Simone Weil was born in 1909, of French Jewish parents and died of tuberculosis in England, at the age of 34. Despite her short life, Weil embraced life through the prism of a remarkable sensitivity and a unique philosophical temperament. A young philosophy teacher, in the early 1930’s, she soon became aware of the material poverty and social alienation of the French working class. Like Orwell, she spent a short time fighting on the anti-fascist side in Spain and like Orwell, she shared, if not the life of the homeless In London and Paris, the long hours of factory life and the fraternity of workers, physically exploited and deprived of a sense of purpose in their tedious everyday existence. Weil fully understood the social frustrations of her fellow workers but she also carefully refrained from joining a political party despite her ‘Marxist’ reading of an economic system turning its workers into ‘slaves’ and crushing their human aspirations. However her conception of social relations was dramatically transformed by her ‘mystical’ experience of 1935 when she felt the overwhelming presence of Christ in her soul. From then on, Weil called herself ‘a Christian, outside the Church’, combining a strong sense of social justice with a fervent spiritual, but non dogmatic, approach of human existence. Deeply opposed to any kind of political power or religious authority (which she refers to as ‘force’), the young woman made her way to London where she offered her services to the Free French organisation in the hope of seeing a better Europe emerge from the years of bloody struggle against Nazism.
Weil passionately believed in the rise of a more human and more cooperative society, liberated from the constraints of economic competition and allowing each individual time to blossom and cultivate his spirituality: a kind of Christian socialist community with no trace of ‘dictatorship of the proletariat’. Like Marx, she believed in the paramount importance of work as a source of self-affirmation but more importantly, as a source of communion with others … and Christ, as a way of participating in the divine Order. Critics of globalisation find in Weil a thinker who defines man as a physical, social and spiritual entity, deeply rooted in its local, cultural traditions.
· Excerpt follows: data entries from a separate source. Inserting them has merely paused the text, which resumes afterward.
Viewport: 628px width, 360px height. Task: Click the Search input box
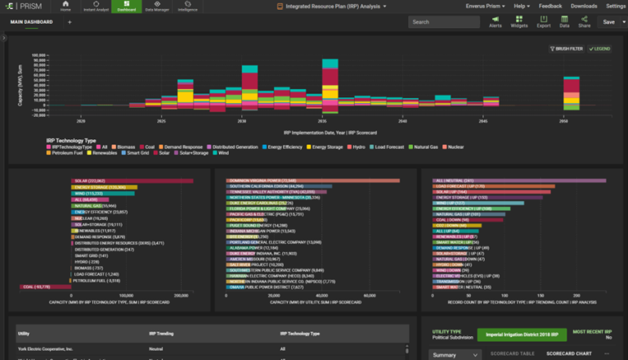(x=442, y=22)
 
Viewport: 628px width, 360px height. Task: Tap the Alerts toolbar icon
(x=496, y=22)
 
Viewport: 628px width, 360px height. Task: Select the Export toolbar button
(x=543, y=22)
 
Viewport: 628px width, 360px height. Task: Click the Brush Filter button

A ‘mystical philosopher’, she saw in the latter the very foundations of man’s happiness, the purpose of life being to accept the world as it is and to work towards its improved ‘humanisation’. It is not surprising that Albert Camus considered Simone Weil an outstanding thinker as they both shared the same desperate love of life and the same sympathy for a suffering humanity which they hoped to see, one day, reconciled with itself.